Incomplete canalization of the esophagus can result in esophageal webs. They may be associated with TEF. They present as dysphagia and food impaction, sometimes presenting years later.
It is a congenital disorder resulting from abnormal hypertrophy and hyperplasia of the smooth muscle of the gastric pylorus causing gastric outlet obstruction. It has an incidence of 3 per 1000 live births per year. It presents between the second to sixth weeks of life and is more common in whites, males (four times more common than females) and in first born children. The risk increases more than five fold if a first-degree relative is affected. HPS presents as projectile, non-bilious vomiting typically with feeding. The infant is not ill looking and has a voracious appetite. Prolonged vomiting can lead to dehydration, hypochloremic alkalosis and unconjugated jaundice. On clinical examination, peristaltic waves may be visible and an “olive like mass” can be palpated in the right costal area or epigastrium. HPS can be identified on ultrasound as a hypertrophied and abnormally elongated pylorus greater than 14mm long and more than 3mm thick. This finding is also called a “cervix sign”. On the upper GI barium “double track” sign is seen.

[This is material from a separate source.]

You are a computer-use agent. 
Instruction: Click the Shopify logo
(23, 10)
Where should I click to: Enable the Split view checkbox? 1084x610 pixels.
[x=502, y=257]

The pancreas is formed by the fusion of the ventral and dorsal pancreatic buds, both of which are of endodermal origin. The uncinate process and lower part of the head are formed by the ventral pancreatic bud. Rest of the pancreas is formed from the dorsal pancreatic bud. Following developmental malformations are seen:
Annular pancreas: In this disorder a ring of pancreatic tissue encircles the second part of the duodenum causing intestinal obstruction. It happens as a result of errors in the fusion of the two pancreatic buds. Annular pancreas is often associated with Down’s syndrome, intestinal atresia, malrotation, TEF and cardiac defects. It presents clinically with bilious vomiting. No lump is palpated on abdominal examination. On imaging a “double bubble” sign is seen due to distended stomach and proximal duodenum. It is good to know though that this sign is also seen in conditions such as duodenal atresia, midgut volvulus and SMA syndrome.
Pancreas divisum: It is the most common developmental anomaly of the pancreas. It is caused by non-fusion or incomplete fusion of the ductal system of the ventral and dorsal pancreatic buds. As a result, the major part of the gland is drained by the smaller duct of Santorini into the minor duodenal papilla. It may cause increased incidence of recurrent pancreatitis.
Ectopic pancreas: Ectopic pancreatic tissue may be seen in the stomach, duodenum, jejunum or Meckel’s diverticulum.
Cysts: Multilocular pancreatic cysts are associated with VHL disease and ADPKD.